Hacker News new | ask | show | jobs
by jraph 459 days ago
Reading that you are extremely embarrassed and sorry that you made such a huge oversight, I was imagining you had broken something / worsened CPython's performance.

But it's nothing like this. You announced a 10-15% perf improvement but that improvement is more like 1-5% on a non buggy compiler. It's not even like that 10-15% figure is wrong, it's just that it's correct only under very specific conditions, unknowingly to you.

IIUC, you did your homework: you made an improvement, you measured a 10-15% perf improvement, the PR was reviewed by other people, etc. It just so happens that this 10-15% figure is misleading because of an issue with the version of clang you happened to use to measure. Unless I'm missing something, it looks like a fair mistake anyone could have reasonably made. It even looks like it was hard to not fall into this trap. You could have been more suspicious seeing such a high number, but hindsight is 20/20.

Apparently, you still brought significant performance improvements, your work also helped uncover a compiler regression. The wrong number seems quite minor in comparison. I wonder who was actually hurt by this. I only discover the "case" right now but at a first glance it doesn't feel like you owe an apology to anyone. Kudos for all this!

2 comments

In some way, by indirectly helping fix this bug, they led to a ~10% performance increase for everyone who was using that faulty compiler! That's even better than an optional flag that many people won't know about or use.
That performance regression only hit code that was using a very large number of paths with the same table of computed gotos at the end. That's likely to only be relatively complex interpreters that were affected. So it's not a broad performance improvement. But it is nice to have an example of the compiler's new heuristic failing to prove evidence it needs to be tunable.
Well, that includes at least everyone using Python built with that compiler.
> IIUC, you did your homework: you made an improvement, you measured a 10-15% perf improvement, the PR was reviewed by other people, etc. It just so happens that this 10-15% figure is misleading because of an issue with the version of clang you happened to use to measure. Unless I'm missing something, it looks like a fair mistake anyone could have reasonably made. It even looks like it was hard to not fall into this trap. You could have been more suspicious seeing such a high number, but hindsight is 20/20.

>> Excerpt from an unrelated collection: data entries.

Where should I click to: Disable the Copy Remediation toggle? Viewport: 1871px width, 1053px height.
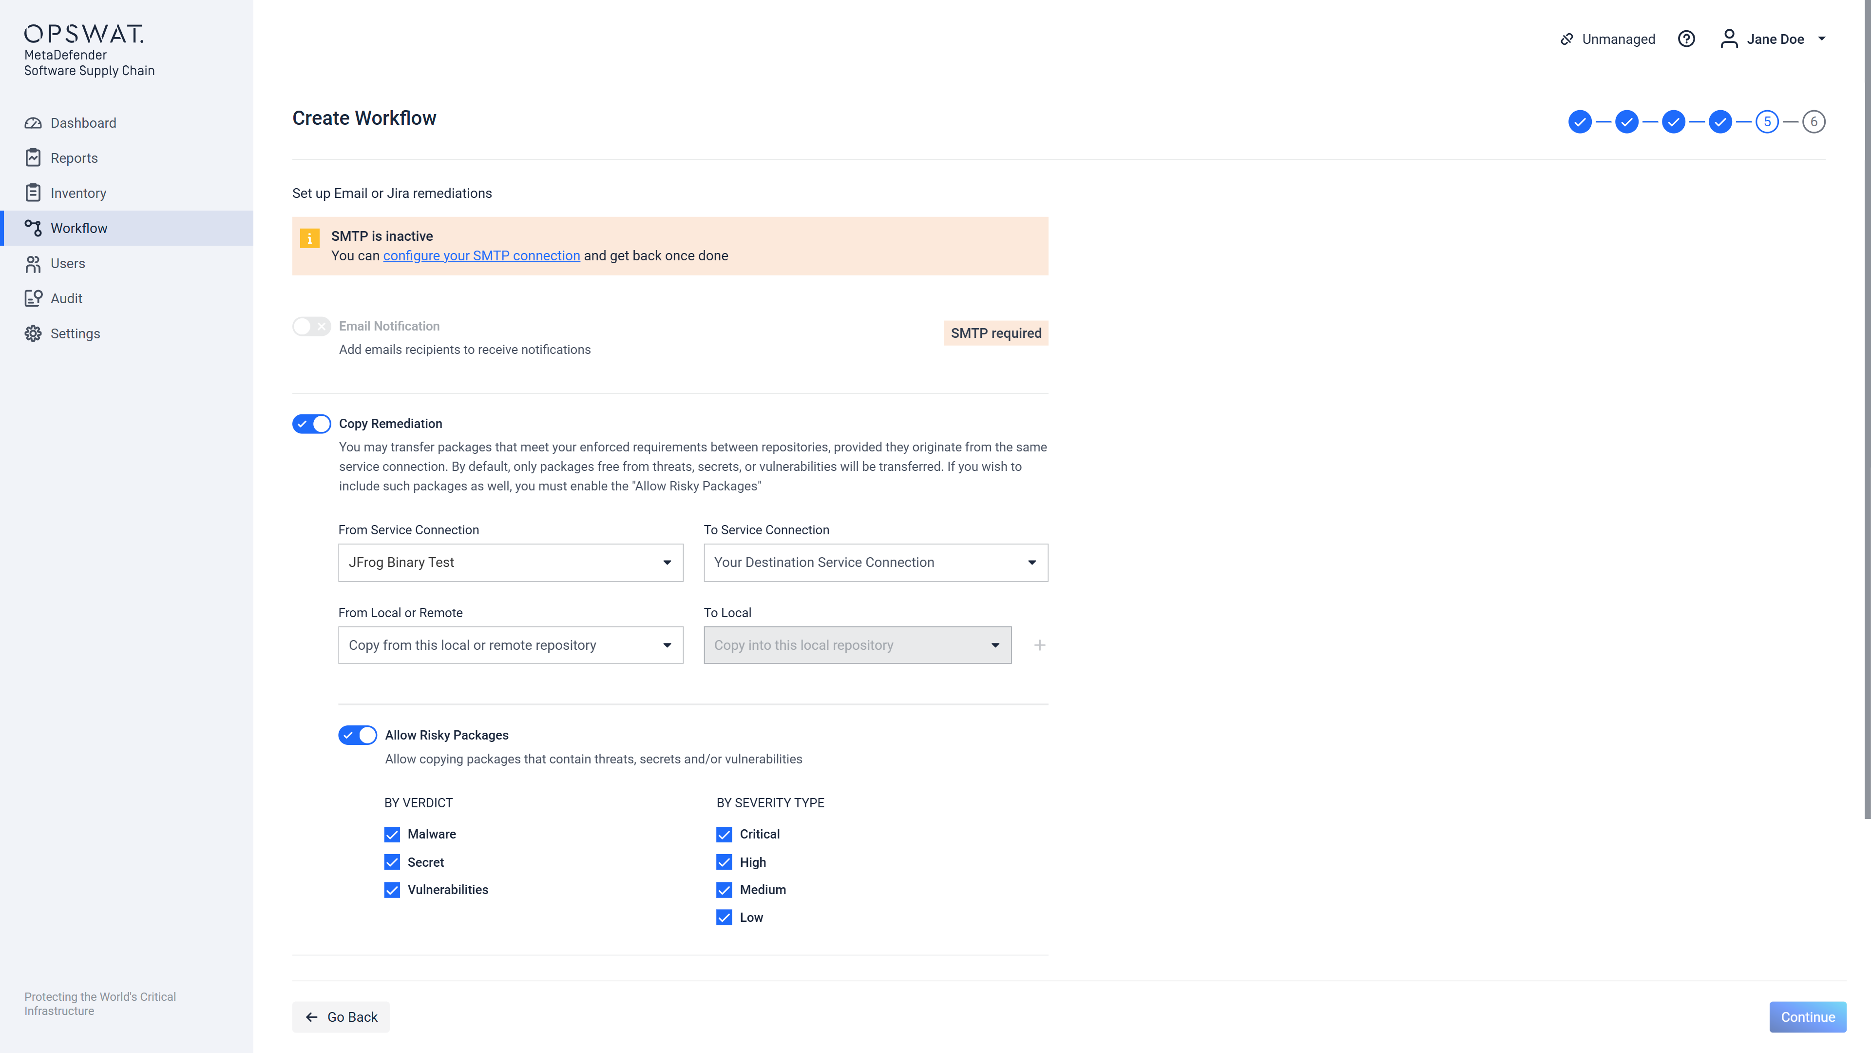click(312, 424)
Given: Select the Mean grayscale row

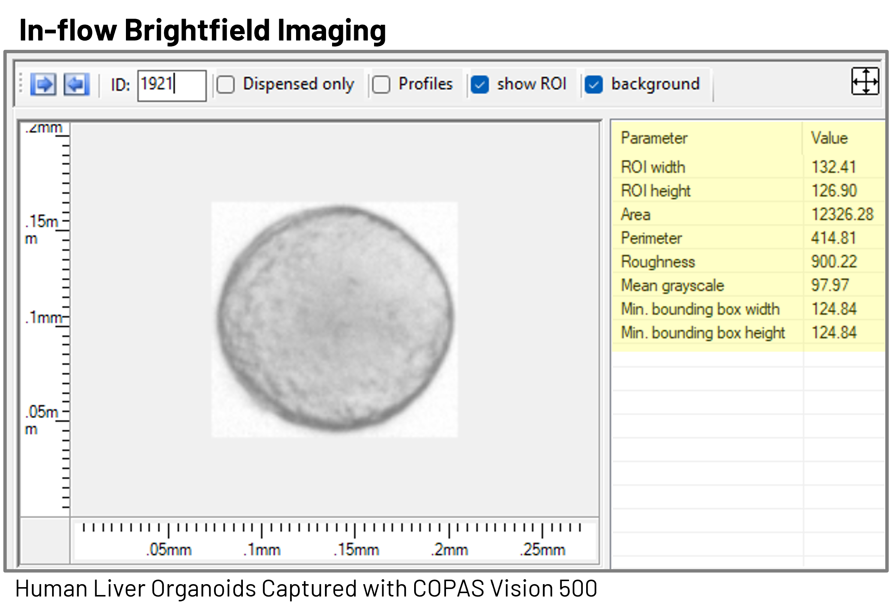Looking at the screenshot, I should click(x=672, y=286).
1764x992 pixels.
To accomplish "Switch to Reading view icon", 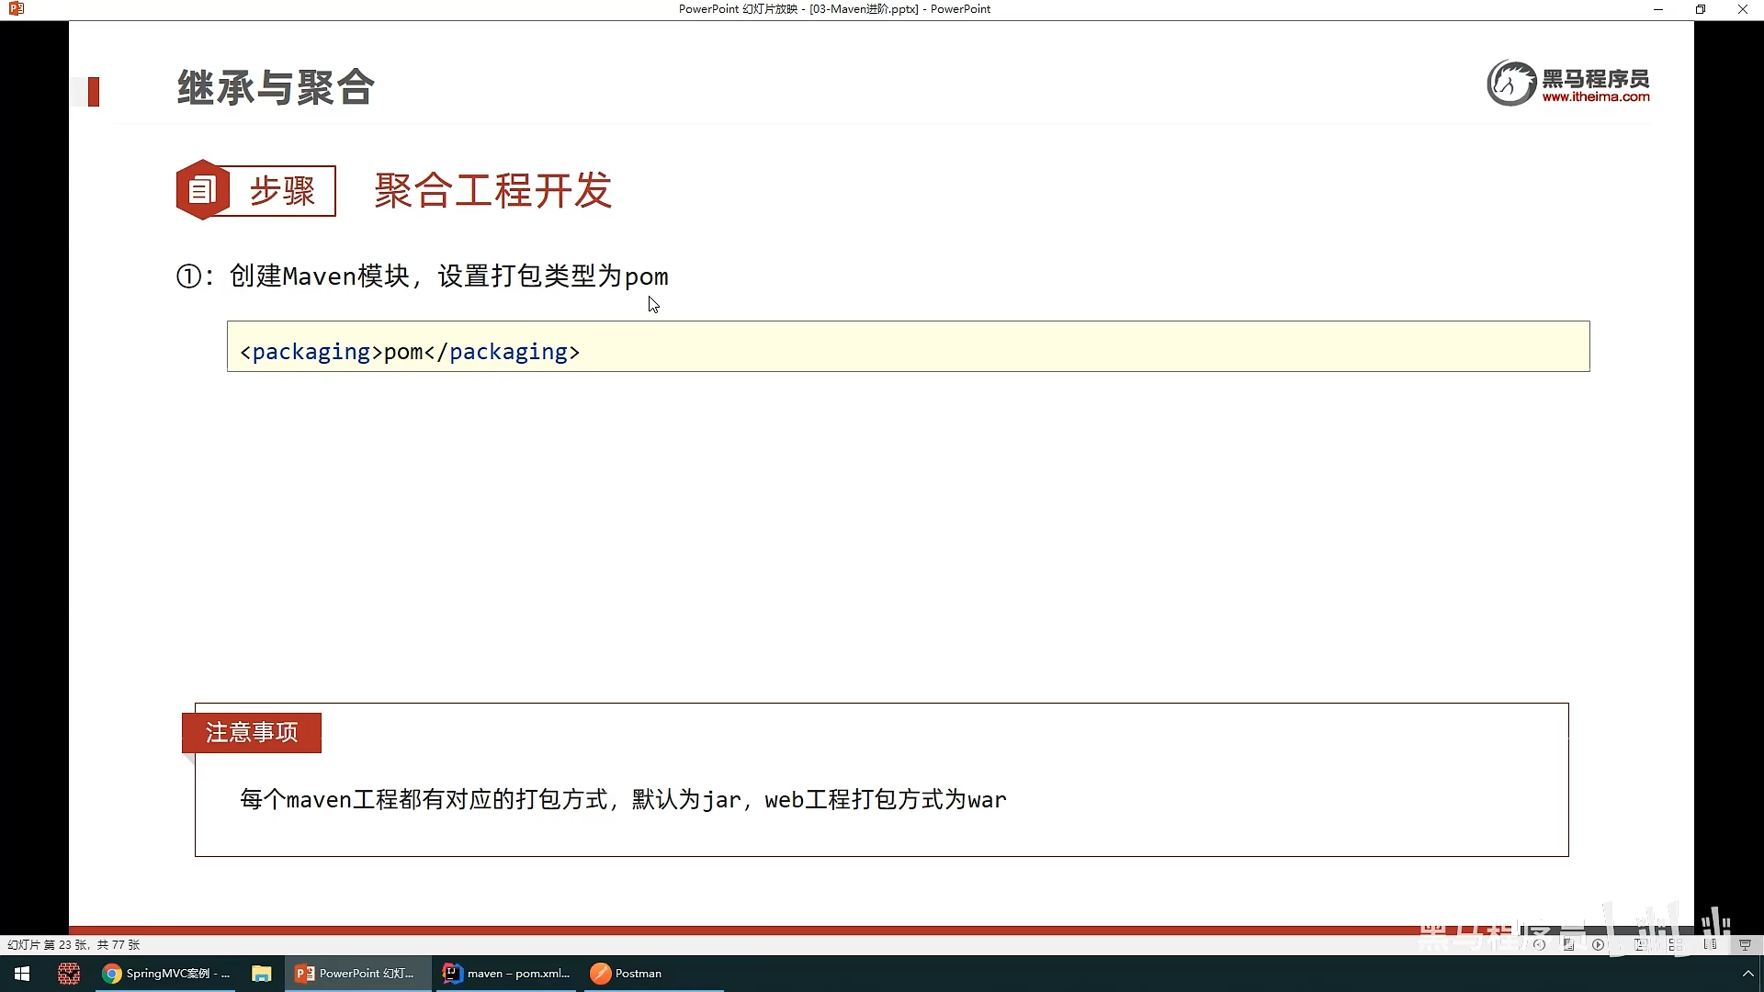I will pyautogui.click(x=1710, y=944).
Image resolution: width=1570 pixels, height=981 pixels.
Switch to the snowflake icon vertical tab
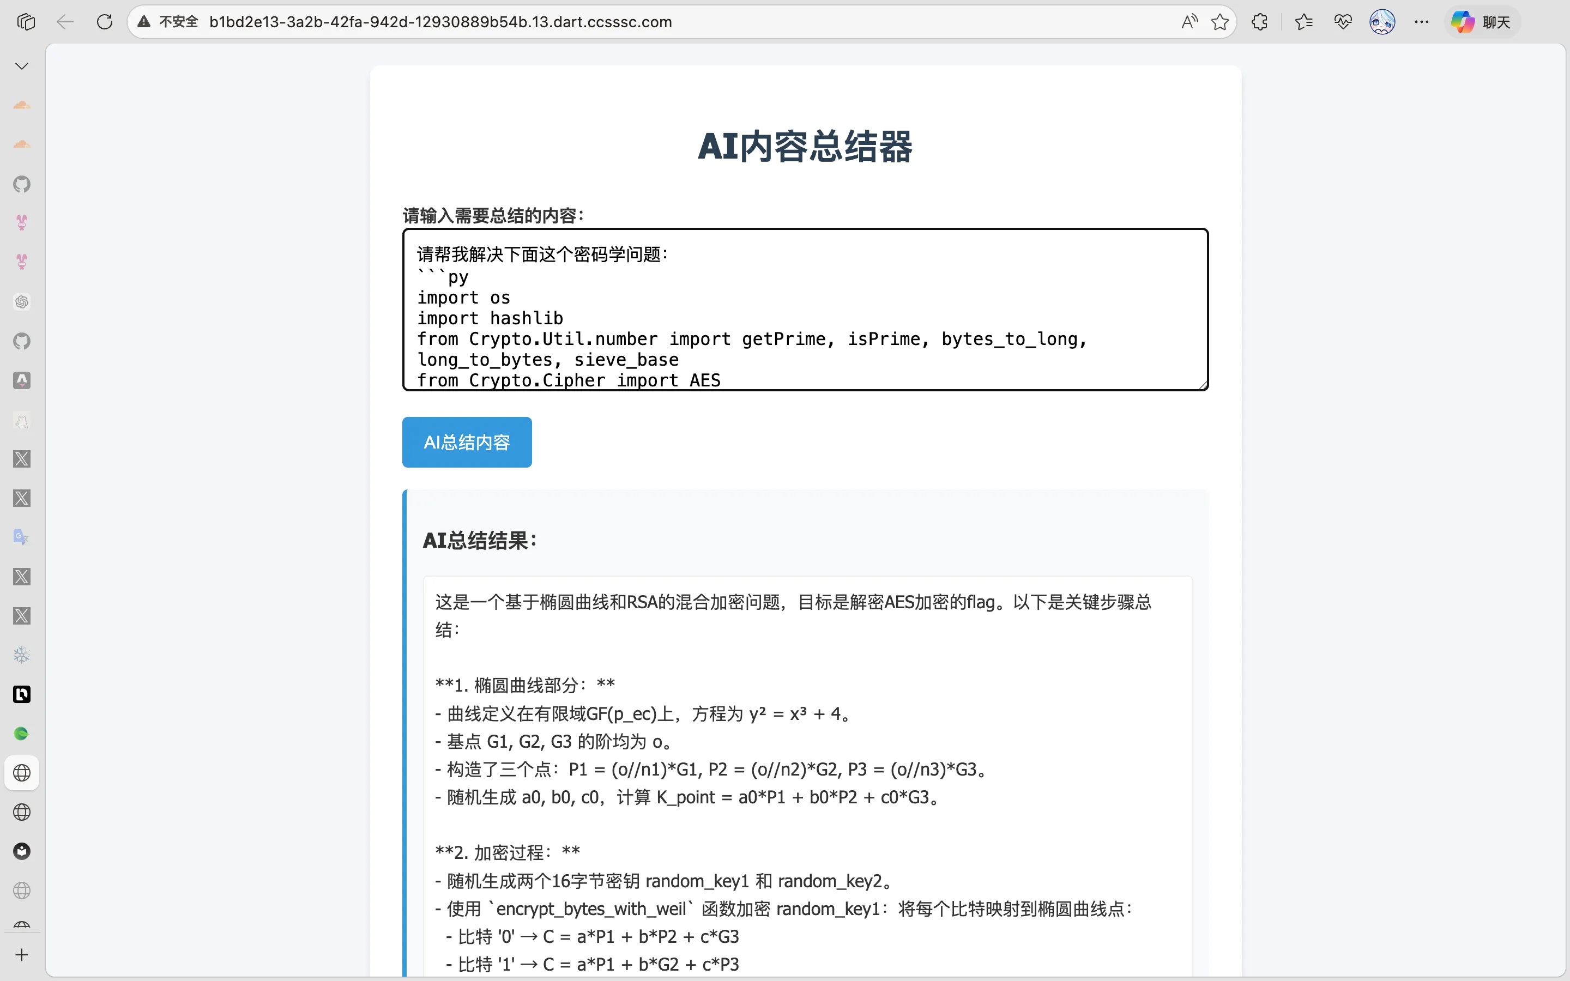pos(22,655)
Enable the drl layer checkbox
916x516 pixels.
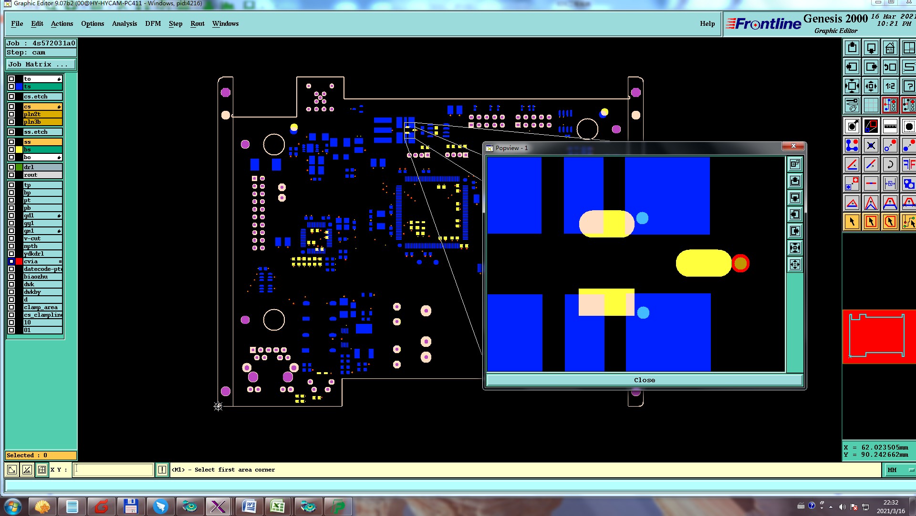coord(11,167)
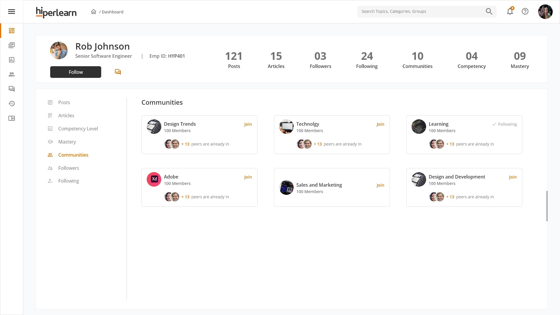Click the vertical scrollbar thumb
This screenshot has height=315, width=560.
tap(547, 206)
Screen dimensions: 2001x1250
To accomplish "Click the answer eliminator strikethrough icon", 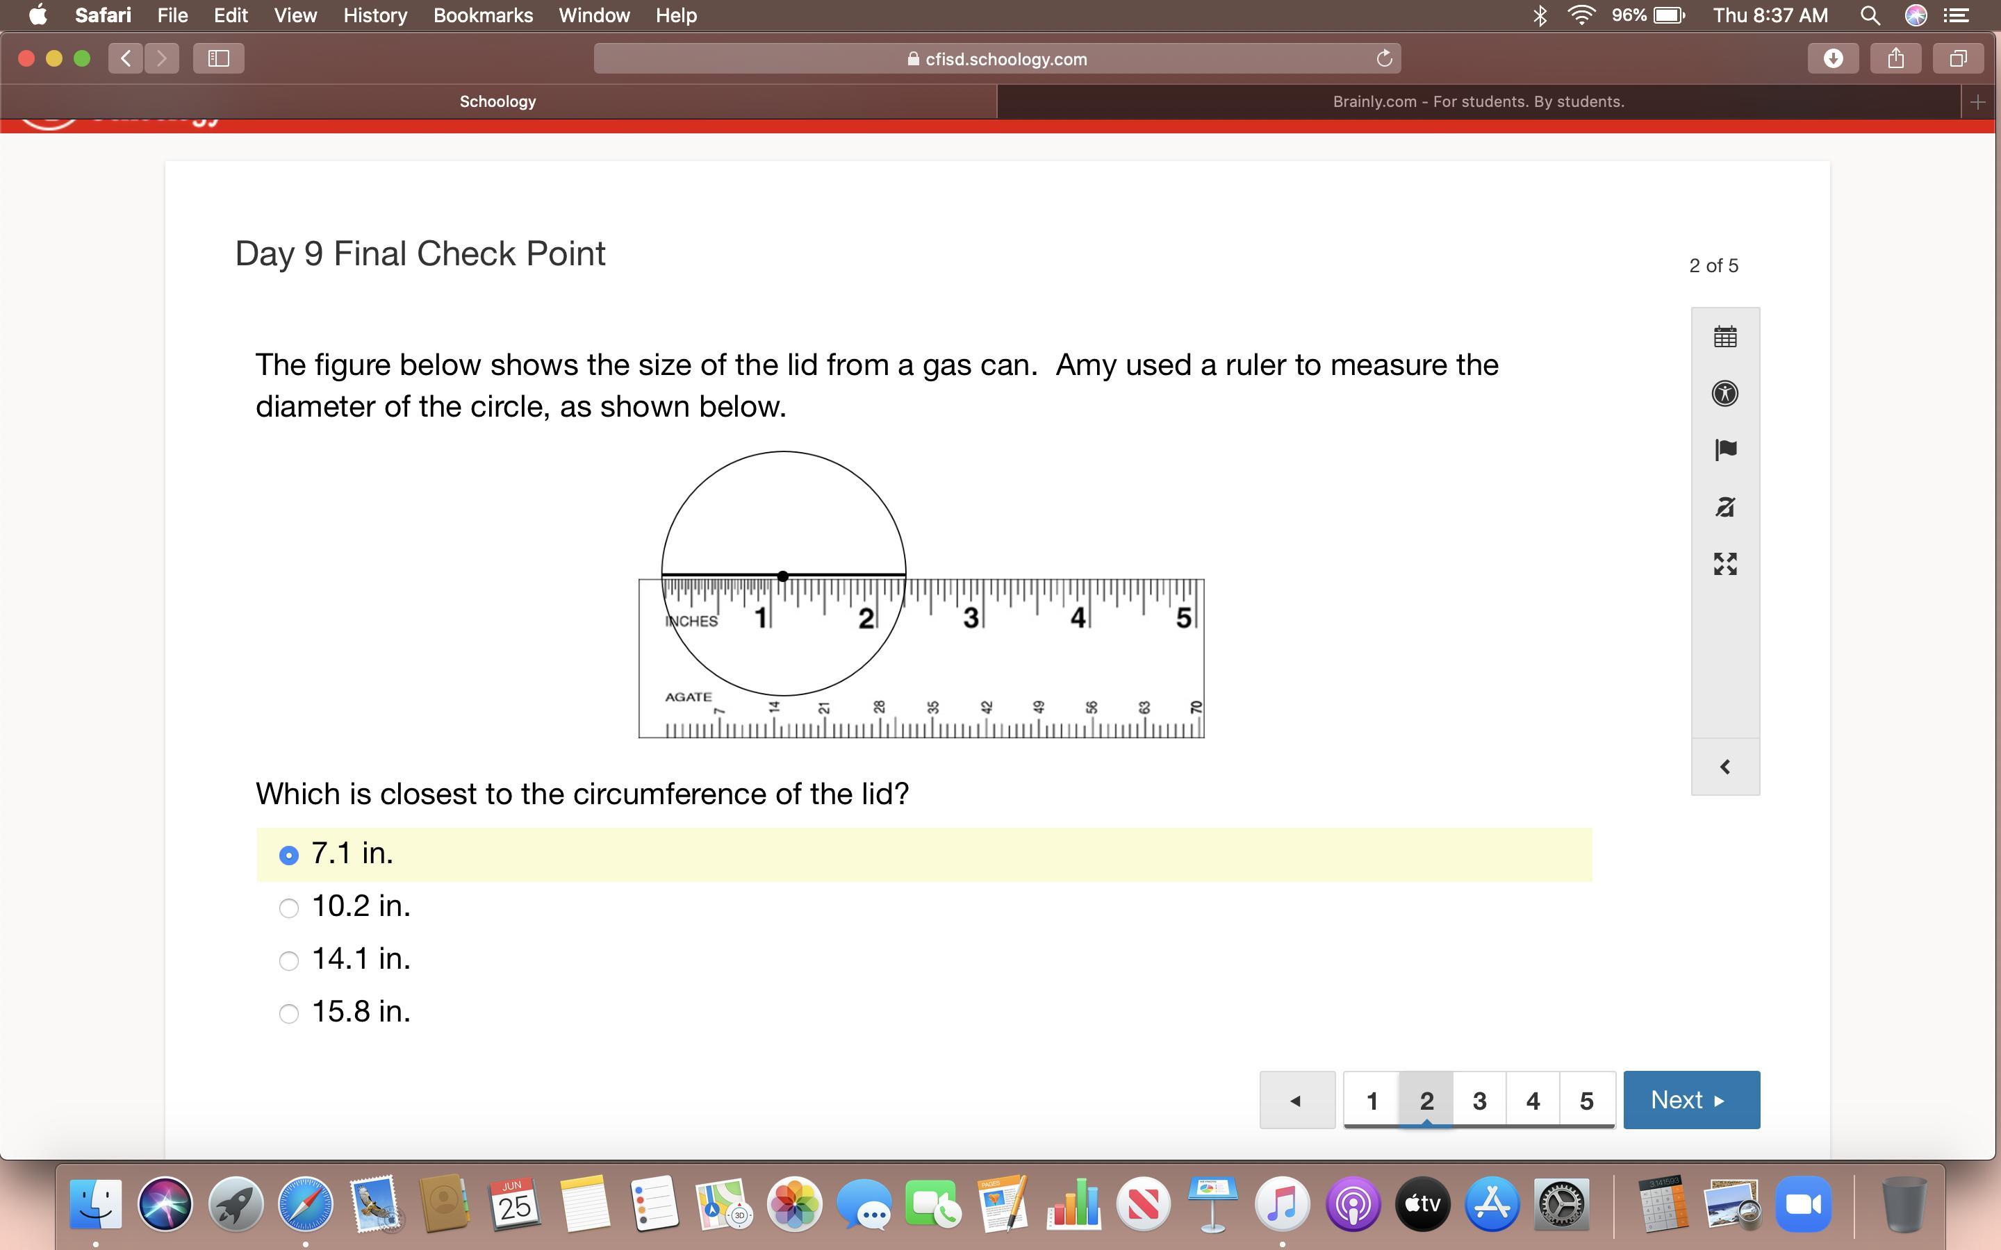I will coord(1725,507).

Hah! Is this a Gettier problem [0]?

1. True: The PR improves Python performance 15-20%. 2. True: Ken believes that the PR improves Python performance 15-20%. 3. True: Ken is justified in believing that the PR improves Python performance 15-20%.

Of course, PR discussions don't generally revolve around whether or not the PR author "knows" that the PR does what they claim it does. Still: these sorts of epistemological brain teasers seem to come up in the performance measurement field distressingly often. I wholeheartedly agree that Ken deserves all the kudos he has received; still, I also wonder if some of the strategies used to resolve the Gettier problem might be useful for code reviewers to center themselves every once in a while. Murphy's Law and all that.

[0]: https://en.wikipedia.org/wiki/Gettier_problem

Could very well be!

Interesting, I didn't know about the Gettier problem, thanks for sharing. You could try submitting that page as a proper HN post.